Sales of Asian vegetables from Dutch greenhouses are chugging along nicely, says Cees Visser of Asian Crop. With winter approaching, the company supplies Asian vegetables from Spain and year-round from their Dutch greenhouse. "We can't complain about the current prices. But, that's also much needed because of the high costs."
"We're heating minimally, so that's not costing us that much. But you want to keep vegetables frost-free, so you'll have to heat them a little, and every cubic meter of gas costs five times more. There's some noticeable market turmoil because of inflation and cost increases. The question is whether prices aren't getting too high for consumers," wonders Cees.
Cees, Leo and Danielle Visser
In 2020, the pandemic caused issues for this Dutch nursery. "We'd just begun production, and sales largely fell away in those early days. Fortunately, we could change course with sales to supermarkets and wholesalers who serve consumers directly. That kept sales at a certain level. Luckily, that situation improved."
Increasingly more small packs
An important recent trend is that Asian leafy vegetables are increasingly being sold in small packs (flow packs), says Cees, who runs Asian Crop alongside his sister, Danielle.

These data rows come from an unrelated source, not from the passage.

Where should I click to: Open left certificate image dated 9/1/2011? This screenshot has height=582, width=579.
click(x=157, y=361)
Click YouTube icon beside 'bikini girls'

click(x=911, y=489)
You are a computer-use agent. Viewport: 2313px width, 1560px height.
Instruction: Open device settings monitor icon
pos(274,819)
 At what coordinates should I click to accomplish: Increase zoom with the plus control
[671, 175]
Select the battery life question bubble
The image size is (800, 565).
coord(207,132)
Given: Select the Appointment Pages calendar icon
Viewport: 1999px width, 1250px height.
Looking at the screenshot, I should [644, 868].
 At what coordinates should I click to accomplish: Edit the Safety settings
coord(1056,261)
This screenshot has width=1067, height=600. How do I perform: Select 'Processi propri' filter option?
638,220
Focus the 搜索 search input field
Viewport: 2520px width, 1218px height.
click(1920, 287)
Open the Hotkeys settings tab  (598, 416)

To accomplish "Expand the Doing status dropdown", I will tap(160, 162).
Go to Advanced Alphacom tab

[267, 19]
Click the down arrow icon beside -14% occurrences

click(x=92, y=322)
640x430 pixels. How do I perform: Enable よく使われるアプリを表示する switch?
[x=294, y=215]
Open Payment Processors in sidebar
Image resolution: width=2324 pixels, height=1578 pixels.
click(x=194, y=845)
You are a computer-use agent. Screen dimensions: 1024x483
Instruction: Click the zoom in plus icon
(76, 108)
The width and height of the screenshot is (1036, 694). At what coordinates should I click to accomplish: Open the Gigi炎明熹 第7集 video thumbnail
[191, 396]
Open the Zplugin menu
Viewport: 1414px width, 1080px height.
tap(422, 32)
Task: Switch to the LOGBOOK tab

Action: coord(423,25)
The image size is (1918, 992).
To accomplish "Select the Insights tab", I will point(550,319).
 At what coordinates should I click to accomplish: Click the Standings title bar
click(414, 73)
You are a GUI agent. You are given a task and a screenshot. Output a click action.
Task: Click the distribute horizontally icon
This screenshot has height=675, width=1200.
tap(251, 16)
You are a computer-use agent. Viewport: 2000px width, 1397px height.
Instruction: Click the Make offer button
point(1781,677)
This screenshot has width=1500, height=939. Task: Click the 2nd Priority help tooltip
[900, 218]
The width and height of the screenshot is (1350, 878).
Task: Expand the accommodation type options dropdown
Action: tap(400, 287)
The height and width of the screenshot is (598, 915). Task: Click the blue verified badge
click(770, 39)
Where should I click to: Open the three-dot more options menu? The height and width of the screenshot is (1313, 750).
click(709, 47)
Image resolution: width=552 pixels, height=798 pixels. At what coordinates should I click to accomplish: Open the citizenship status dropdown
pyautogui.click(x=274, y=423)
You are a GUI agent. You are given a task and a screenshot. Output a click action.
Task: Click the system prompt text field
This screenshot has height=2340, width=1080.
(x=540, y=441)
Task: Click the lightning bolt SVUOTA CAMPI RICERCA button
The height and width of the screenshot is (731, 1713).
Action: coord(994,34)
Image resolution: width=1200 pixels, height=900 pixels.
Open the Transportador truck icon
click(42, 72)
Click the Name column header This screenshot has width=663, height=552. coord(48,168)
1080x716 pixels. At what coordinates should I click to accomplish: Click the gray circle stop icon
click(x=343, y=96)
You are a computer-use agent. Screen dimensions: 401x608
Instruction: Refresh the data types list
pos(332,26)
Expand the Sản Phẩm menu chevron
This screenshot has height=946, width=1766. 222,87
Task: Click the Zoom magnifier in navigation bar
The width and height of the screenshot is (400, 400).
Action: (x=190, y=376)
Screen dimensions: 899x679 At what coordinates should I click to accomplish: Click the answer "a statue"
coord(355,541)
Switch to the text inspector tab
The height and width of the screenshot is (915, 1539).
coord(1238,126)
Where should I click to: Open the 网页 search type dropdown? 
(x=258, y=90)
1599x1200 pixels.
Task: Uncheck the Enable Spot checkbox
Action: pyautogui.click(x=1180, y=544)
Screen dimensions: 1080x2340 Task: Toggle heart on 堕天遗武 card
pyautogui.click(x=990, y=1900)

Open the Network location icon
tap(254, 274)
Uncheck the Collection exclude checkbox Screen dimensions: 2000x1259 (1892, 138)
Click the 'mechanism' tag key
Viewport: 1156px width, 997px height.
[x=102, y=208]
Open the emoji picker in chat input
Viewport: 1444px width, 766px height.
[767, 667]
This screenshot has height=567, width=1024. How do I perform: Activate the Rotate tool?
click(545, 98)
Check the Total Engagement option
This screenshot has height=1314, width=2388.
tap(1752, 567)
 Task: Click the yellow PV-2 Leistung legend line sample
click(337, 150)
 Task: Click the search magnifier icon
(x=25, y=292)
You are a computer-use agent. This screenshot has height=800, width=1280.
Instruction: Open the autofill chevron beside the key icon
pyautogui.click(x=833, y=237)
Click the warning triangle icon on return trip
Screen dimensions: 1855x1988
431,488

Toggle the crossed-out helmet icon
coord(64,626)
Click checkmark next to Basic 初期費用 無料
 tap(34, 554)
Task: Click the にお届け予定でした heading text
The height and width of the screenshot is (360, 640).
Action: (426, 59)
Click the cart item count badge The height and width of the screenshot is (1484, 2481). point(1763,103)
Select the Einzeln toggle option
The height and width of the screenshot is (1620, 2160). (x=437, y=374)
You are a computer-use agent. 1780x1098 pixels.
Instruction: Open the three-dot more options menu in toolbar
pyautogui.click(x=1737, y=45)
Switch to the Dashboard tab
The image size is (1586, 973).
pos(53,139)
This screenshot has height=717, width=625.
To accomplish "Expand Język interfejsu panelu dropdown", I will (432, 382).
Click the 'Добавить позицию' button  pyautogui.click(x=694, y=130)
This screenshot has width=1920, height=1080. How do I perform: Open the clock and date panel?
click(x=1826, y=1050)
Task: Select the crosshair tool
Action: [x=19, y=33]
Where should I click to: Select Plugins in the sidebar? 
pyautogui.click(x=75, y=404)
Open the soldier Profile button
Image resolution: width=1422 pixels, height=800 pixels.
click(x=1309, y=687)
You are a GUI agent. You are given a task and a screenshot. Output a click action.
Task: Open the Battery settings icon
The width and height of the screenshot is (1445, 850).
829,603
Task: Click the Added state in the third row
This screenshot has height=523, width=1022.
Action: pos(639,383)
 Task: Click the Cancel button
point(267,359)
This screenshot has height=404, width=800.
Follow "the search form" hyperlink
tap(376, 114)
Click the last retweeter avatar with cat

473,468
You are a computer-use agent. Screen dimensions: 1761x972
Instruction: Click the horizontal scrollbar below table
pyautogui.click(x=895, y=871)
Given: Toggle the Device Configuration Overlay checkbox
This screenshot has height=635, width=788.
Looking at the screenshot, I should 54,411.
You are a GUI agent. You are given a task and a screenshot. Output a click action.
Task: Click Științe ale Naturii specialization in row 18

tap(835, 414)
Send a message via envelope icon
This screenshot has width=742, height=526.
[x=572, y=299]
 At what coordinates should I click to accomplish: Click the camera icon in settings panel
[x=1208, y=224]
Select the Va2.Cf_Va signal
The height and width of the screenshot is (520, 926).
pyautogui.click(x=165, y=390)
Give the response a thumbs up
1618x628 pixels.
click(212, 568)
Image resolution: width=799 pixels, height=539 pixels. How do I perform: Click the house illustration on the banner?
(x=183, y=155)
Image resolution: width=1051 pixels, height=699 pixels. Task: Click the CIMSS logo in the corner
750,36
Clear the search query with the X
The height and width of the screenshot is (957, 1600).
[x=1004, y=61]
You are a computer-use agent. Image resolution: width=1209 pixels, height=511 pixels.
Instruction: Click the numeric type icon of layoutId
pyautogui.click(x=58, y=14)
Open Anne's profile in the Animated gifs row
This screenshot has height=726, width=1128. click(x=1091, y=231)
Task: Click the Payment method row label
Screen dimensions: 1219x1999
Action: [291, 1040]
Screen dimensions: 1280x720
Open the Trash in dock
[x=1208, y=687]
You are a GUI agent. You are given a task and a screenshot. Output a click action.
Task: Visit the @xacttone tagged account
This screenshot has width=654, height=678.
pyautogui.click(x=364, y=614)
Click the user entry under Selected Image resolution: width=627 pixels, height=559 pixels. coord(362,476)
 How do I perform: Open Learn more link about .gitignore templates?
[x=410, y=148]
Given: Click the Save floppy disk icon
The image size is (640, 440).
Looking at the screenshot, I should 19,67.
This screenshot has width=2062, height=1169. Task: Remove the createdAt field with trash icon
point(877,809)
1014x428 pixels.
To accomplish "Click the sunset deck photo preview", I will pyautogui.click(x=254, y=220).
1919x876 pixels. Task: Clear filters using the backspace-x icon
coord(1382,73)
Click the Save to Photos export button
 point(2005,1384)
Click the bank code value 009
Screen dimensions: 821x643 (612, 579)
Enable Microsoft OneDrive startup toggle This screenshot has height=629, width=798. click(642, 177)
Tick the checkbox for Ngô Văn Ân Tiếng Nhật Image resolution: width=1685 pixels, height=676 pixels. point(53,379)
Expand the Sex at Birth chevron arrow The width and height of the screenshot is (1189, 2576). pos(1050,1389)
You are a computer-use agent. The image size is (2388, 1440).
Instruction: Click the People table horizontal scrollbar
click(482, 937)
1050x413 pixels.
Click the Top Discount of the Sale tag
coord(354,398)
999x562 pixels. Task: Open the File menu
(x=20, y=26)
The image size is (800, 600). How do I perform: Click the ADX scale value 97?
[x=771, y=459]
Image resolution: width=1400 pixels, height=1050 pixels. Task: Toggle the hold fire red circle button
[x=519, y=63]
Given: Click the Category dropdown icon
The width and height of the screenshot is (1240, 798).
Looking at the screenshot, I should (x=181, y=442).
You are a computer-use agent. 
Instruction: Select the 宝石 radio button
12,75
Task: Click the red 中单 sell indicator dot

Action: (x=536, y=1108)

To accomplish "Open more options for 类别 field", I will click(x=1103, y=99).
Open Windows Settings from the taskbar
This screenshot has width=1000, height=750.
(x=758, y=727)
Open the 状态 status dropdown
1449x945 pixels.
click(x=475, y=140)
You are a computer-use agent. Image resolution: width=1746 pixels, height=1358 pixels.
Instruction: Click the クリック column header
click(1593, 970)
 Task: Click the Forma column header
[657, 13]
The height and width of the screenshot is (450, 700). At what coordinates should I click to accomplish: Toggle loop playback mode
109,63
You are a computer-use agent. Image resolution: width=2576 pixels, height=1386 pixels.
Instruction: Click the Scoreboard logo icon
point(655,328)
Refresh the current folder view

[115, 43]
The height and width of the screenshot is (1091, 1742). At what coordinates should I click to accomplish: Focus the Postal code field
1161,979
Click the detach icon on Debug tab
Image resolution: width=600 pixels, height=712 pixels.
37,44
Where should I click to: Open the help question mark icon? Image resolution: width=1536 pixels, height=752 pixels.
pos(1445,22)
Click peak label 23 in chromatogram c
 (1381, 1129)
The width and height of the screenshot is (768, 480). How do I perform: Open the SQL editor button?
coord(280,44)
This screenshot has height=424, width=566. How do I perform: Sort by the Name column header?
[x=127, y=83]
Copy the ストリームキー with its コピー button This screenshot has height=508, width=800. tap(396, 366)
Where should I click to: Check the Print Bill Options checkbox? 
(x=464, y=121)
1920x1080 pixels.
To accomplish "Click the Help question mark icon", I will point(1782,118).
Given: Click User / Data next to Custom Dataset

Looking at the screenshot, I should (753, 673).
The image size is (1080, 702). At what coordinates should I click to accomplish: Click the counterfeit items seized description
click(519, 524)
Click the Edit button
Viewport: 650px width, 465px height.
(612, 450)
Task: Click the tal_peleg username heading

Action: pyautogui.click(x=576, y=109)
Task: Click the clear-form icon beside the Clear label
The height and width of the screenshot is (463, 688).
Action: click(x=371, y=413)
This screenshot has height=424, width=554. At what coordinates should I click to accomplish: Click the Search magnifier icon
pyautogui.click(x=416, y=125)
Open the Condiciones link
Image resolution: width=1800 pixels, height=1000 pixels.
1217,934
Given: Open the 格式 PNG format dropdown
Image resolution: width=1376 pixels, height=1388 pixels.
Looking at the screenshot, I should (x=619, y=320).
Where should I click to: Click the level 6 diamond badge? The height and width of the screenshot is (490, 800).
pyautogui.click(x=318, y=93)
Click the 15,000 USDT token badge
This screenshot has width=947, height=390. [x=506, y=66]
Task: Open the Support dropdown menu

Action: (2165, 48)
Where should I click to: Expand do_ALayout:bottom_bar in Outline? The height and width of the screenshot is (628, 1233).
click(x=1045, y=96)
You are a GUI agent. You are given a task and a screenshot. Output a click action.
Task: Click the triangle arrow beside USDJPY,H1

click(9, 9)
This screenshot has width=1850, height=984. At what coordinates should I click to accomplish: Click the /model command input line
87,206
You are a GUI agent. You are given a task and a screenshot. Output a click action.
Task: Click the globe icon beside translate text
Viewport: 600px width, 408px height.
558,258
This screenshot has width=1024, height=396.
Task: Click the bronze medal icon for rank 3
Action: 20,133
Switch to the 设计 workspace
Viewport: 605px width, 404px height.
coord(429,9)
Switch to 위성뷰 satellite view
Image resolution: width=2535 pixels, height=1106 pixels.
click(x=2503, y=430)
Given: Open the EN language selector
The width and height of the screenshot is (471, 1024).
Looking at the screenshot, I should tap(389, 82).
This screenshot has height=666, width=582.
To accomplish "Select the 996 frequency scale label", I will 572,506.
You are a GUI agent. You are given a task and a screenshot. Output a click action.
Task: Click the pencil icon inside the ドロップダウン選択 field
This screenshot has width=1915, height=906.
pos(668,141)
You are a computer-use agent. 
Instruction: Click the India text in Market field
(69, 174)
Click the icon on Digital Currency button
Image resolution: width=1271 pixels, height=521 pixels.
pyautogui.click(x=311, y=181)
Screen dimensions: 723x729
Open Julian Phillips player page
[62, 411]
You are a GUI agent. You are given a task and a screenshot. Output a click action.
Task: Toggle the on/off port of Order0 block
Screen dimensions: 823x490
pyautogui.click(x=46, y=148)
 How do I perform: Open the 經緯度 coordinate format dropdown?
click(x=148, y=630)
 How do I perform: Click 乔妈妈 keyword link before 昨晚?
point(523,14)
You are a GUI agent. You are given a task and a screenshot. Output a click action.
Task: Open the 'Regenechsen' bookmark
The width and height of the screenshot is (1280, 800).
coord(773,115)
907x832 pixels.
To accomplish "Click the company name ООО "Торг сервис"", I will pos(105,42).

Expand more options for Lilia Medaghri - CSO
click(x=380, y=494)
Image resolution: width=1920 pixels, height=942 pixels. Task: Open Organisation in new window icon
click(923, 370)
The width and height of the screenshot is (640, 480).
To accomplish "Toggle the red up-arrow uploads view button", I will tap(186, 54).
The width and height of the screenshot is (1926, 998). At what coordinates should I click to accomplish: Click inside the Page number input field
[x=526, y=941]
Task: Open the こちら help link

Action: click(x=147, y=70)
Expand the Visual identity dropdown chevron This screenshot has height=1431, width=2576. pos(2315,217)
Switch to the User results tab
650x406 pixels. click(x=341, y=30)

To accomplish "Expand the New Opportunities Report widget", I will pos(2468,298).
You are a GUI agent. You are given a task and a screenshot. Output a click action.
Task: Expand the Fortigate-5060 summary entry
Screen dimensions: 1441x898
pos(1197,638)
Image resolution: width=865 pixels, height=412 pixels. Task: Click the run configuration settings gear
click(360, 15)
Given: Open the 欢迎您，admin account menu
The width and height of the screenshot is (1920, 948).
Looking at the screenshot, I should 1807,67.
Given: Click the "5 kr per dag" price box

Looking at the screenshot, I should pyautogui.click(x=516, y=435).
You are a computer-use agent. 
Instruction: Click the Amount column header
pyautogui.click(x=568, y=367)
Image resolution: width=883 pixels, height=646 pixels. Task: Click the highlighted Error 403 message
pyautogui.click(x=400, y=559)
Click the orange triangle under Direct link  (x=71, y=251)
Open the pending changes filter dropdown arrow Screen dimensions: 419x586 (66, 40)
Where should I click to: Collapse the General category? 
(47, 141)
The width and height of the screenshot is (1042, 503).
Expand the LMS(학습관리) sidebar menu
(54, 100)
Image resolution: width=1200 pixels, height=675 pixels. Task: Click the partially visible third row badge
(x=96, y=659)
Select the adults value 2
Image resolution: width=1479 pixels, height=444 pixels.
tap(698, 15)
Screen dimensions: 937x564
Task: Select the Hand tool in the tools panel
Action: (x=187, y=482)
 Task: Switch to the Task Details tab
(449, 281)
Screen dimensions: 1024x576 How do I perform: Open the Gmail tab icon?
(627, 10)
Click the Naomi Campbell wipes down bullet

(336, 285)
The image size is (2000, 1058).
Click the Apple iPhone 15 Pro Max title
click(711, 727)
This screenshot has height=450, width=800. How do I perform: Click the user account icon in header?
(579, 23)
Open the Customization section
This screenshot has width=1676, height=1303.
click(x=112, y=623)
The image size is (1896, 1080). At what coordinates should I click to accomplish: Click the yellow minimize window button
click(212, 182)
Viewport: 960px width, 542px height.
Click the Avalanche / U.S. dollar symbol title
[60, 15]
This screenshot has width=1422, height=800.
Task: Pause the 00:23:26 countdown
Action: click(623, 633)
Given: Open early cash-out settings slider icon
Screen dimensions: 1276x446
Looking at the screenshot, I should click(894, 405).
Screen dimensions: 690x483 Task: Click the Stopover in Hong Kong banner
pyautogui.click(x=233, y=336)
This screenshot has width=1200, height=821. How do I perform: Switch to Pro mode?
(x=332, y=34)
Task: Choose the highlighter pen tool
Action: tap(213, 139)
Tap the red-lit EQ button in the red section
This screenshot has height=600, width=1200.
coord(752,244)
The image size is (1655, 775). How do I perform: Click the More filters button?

The company supplies its Asian vegetables to customers throughout Europe. "We mainly focus on wholesalers. We leave the larger supermarkets to others- that's a business of its own," he explains.
Asian Crop's assortment has remained largely unchanged in recent years. Not everyone is familiar with products such as Am Choi, Hing Choi, and Ong Cho. Still, according to Cees, more and more Europeans are trying out Asian vegetables. "People are increasingly eating Asian vegetables. Something like Shanghai Bok Choy has become almost commonplace. We also offer our customers a wide range of exotic products, but they come to us mainly for Asian leafy vegetables. We use the other exotics to up the pallets."
In the Netherlands, Asian vegetable cultivation acreage has remained fairly stable, adds Cees. "Occasionally, a grower joins or drops out. It's not a huge market, so as soon there's a little too much product on the market, prices immediately come under pressure. It's also not a crop that you just do on the side, especially if you always want to be able to deliver. You really have to be on top of it; otherwise, it won't work," he concludes.